Private individuals hardly get a look in any more.  If they do, they will create blogs on WordPress.com, or a Facebook page or group, or something like that.  It is another matter whether they will ever be heard of.

The world-wide web was originally decentralised.  Anybody could take part, on equal terms.  But this is no longer the case.  Google favours monopolies, companies and corporations.  It privileges Wikipedia, for instance – a monolith – rather than treating sites equally.  And if Google privileges you, you are privileged indeed!  Google itself is a monopoly, or nearly so.

But Google is now a very bad search engine.  I did a search on myself, and got around 70 hits – the product of thousands of pages of ceaseless contribution to the web over a period of 23 years results in 70 hits.  A quick check on Bing revealed far better results.  But the reason is very obvious – Google is the one making money out of all this, and Google is slanted to monopolies and corporations.

As I thought about all of this, I started to wonder about the results of my labours.  What will become of the translations that I made, or commissioned, which are all of value?  In every case there is or was no other English translation.  Can anybody find them?

In the past I relied on the decentralised nature of the web.  I was and am very happy for anybody to mirror my content, or to upload it anywhere.  The more the merrier, I thought, and thereby preservation is ensured.

But can anybody find any of this stuff any more?  I wonder, sometimes.  And what happens to my sites, my content, when, in the passage of time, something happens to me?

In the past I never worried about this, because I knew that Archive.org existed, and I felt that it would all get preserved somehow.  But is this true any more?  Are there measures that we should take, those of us working in specialised areas, to preserve our content?  If so, where?

Long ago someone at a university offered to provide a home to my content.  I declined, because I was young and thought nothing of it.  But I know that universities do not preserve websites.  The number of broken links that I encounter these days, from older content, is considerable.  In fact they don’t preserve paper content very well either – there are a number of books on my shelves which were originally donated to a university library and were then sold off by the heedless library.  Even if it continues to exist, web standards change, and old technologies become obsolete and things stop working.  The raw HTML page is perhaps the most enduring – a website generated from PHP will start giving errors in a decade.

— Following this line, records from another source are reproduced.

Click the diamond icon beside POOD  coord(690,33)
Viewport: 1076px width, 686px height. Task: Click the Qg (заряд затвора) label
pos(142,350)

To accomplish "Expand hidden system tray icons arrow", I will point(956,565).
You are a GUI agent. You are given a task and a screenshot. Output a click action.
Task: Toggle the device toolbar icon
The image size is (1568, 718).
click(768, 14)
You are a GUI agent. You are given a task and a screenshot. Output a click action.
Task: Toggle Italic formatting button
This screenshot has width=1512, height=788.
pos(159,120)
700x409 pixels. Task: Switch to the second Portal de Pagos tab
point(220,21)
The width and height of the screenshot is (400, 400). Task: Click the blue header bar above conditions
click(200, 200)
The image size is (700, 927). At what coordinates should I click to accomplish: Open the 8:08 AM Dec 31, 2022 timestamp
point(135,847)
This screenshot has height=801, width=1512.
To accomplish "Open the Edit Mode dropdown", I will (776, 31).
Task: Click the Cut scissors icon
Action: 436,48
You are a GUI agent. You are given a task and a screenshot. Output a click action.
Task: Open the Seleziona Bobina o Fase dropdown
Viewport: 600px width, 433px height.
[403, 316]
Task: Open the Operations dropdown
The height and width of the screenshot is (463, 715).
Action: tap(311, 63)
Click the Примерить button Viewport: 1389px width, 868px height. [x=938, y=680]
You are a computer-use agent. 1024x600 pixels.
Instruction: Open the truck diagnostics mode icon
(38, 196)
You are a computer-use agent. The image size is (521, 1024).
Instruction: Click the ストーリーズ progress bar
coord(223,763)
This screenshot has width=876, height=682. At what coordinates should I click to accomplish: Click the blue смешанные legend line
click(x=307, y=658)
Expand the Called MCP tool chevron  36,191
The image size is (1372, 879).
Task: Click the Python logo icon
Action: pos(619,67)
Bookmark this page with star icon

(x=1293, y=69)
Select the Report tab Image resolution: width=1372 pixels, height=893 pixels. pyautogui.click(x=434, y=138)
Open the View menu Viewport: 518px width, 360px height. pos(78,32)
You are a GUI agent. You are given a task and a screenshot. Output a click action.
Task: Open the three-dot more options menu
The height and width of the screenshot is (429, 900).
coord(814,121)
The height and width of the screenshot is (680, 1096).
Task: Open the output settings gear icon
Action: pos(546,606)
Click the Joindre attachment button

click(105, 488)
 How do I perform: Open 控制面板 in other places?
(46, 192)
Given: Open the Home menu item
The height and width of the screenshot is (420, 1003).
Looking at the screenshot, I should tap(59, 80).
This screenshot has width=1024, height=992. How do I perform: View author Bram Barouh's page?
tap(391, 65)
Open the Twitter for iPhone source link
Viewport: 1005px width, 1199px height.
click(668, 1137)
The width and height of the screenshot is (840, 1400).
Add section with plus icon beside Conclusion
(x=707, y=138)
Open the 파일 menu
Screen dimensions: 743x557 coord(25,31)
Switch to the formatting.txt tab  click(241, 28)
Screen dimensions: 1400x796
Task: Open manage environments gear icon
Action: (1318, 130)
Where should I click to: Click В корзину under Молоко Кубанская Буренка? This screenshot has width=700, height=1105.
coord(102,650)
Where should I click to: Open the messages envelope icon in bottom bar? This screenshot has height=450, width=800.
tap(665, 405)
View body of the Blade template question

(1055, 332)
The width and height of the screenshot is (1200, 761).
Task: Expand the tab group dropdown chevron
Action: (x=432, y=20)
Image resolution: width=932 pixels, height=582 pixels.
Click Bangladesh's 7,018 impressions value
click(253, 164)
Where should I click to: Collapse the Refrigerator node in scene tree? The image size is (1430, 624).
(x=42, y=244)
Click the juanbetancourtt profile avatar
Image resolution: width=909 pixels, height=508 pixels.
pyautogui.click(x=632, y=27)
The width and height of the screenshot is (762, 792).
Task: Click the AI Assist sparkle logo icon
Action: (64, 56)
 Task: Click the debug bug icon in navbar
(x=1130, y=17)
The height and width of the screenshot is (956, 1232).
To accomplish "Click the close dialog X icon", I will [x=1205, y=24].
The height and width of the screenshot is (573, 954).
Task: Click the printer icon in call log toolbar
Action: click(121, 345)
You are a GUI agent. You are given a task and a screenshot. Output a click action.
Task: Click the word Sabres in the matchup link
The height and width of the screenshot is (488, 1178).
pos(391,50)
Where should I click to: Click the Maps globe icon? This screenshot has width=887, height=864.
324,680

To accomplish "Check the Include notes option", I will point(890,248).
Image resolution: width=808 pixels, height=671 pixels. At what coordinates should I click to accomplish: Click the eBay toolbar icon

Most of my stuff is probably at Archive.org.  But is that a safe place now?  I have my doubts.  The corporatisation of the internet means that corporations will gain ever greater power.  In Germany that means that the book publishing firms basically prevent anything much going online without their permission.  The publishing firms have sued archive.org in the past.  They have sued Google.  They don’t want any books online, because they want to make money selling that content.  As the corporations gain power, surely the future is with them?

The evolution of the internet into something centralised, composed mainly of a handful of websites has rendered that internet much more open to control by others, whose motives may be to exploit, not contribute.  I don’t want to delve into US politics, but what has happened in the last couple of weeks suggest to me that a radical change is about to overtake the world wide web.  We have seen the social media sites act as one as a cartel, banning a sitting US president and purging his supporters.  Although they must have acted under political pressure from the incoming party, it is possible that they have thereby fallen into a trap.  He who lives by the sword dies by the sword.  Nobody anywhere likes the idea of a handful of people like Mark Zuckerberg controlling the political environment.  They can hardly now plead freedom of speech, or claim impartiality.  They now have no allies.  They have probably acted illegally.  They have violated the trust of a huge number of people around the globe.  This leaves them at the mercy of the new administration.  If the latter chooses, they can use this as a reason to break them up, and reshape the web, with little opposition.  I have already seen articles on how unpopular Facebook is with the new administration.  This suggests to me that Facebook is toast.  How a future internet will work is unclear, but it will be much less free-wheeling and much more regulated.  I suspect that Archive.org may die in the process.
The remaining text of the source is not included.